Двое санитаров выкатывали из лифта носилки на колёсах, где лежал громадный пожилой человек. Глаза его были закрыты.
Они повезли его в глубь коридора. Потом вернулись в лифт с опустевшей каталкой. И вскоре поднялись с усатым доходягой, тоже лежащим в беспамятстве.
Нужно было как можно скорей мотать отсюда, отринуть от себя, как заразу, все эти пейзажи несчастий.
Тополь все раскачивал своей вершиной. За стёклами дул ветер. Ещё тёплый, летний.
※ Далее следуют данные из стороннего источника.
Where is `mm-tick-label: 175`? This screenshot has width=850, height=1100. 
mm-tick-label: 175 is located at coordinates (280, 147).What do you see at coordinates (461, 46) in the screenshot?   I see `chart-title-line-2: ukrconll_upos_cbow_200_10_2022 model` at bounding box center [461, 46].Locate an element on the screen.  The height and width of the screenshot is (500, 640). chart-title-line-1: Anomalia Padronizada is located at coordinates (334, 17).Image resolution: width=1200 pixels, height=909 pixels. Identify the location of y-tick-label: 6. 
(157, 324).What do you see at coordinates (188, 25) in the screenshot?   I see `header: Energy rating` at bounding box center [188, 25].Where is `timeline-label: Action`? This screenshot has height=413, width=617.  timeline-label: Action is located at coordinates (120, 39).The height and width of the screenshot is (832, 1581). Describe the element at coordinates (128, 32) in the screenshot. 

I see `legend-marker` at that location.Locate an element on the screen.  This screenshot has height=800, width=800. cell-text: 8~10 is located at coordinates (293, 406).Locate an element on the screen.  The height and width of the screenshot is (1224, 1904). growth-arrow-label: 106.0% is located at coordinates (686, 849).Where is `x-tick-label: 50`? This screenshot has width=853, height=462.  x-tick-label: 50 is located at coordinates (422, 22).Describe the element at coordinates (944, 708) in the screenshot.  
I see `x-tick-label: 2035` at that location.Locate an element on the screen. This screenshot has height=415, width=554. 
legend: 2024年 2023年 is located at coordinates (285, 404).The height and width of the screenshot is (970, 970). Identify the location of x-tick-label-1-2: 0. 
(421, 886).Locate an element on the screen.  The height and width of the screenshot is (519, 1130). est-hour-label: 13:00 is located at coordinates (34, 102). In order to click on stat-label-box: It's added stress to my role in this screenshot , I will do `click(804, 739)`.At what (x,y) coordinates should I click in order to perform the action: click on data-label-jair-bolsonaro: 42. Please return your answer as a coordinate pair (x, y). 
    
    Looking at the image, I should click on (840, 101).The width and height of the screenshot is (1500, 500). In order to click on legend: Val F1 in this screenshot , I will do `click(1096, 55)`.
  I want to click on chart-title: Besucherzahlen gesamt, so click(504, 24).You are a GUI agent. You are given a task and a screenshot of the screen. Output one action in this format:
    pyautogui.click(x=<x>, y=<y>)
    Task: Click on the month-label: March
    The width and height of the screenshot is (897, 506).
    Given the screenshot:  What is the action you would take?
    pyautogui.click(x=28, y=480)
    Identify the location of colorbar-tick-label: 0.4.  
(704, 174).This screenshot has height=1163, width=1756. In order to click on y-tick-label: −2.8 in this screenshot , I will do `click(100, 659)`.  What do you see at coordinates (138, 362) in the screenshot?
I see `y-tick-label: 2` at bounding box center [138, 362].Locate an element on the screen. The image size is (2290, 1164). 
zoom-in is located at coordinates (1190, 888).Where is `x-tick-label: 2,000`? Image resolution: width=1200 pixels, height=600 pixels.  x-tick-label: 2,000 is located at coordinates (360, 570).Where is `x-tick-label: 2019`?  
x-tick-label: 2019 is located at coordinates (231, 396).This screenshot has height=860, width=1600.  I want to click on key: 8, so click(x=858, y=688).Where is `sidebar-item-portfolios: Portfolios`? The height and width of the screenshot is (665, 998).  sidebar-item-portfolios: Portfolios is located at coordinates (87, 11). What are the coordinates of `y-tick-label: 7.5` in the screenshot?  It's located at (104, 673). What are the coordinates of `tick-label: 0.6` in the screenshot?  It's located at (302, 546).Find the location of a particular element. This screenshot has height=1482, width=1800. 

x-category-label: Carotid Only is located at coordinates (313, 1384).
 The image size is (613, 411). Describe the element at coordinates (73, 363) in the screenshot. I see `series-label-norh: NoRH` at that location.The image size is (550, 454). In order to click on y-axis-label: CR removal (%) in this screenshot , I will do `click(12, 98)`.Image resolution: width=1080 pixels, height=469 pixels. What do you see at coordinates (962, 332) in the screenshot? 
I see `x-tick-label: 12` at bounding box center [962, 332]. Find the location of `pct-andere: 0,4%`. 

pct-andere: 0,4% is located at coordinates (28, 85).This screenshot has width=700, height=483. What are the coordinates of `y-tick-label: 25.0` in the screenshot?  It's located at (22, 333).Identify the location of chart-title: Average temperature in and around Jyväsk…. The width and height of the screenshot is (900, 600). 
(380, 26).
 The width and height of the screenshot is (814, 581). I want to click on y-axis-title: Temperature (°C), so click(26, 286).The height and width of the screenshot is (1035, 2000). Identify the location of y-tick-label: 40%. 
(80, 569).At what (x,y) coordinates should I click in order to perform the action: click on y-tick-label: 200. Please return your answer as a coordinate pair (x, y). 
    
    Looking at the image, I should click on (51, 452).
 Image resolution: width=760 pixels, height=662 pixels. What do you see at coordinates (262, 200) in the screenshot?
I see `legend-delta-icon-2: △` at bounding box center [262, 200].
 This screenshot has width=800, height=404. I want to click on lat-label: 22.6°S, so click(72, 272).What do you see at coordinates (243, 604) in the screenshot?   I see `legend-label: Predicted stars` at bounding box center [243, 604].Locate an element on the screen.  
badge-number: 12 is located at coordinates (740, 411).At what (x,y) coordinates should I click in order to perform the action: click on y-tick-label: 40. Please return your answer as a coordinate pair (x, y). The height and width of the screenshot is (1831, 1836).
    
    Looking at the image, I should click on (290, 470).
В сознании всплыло: «Что за ветер в степи молдаванской! Как дрожит под ногами земля! Хорошо мне с душою цыганской кочевать, никого не любя…» Вспомнился высокий человек на эстраде.
Это был один из первых концертов Александра Вертинского после его возвращения из эмиграции. Ещё шла война. Мне было пятнадцать лет, и я сидел в зале, исполненный предубеждения против этого белоэмигранта с его смокингом, аристократической картавостью и манерными жестами. Он пел о какой-то запредельной жизни, где не было нашей войны.
«В лимоново–бананном Сингапуре, в бурю, когда ревёт и плачет океан…»
Уходил я из зала полностью покорённый высочайшим, неповторимым искусством этого человека.
— Кончай курить! – не унималось старушка при каждом появлении грузового лифта. – Кончай хулиганить!
Я загасил сигарету в стеклянной баночке. Пошёл обратно в палату. И увидел, что оба новых больных привезены к нам. Один хрипит на койке, где прежде находился армянский доктор, вроде бы завтракавший с Бен Ладаном. Второй – старый великан – распростёрт на койке, дотоле пустовавшей. Рядом с моей.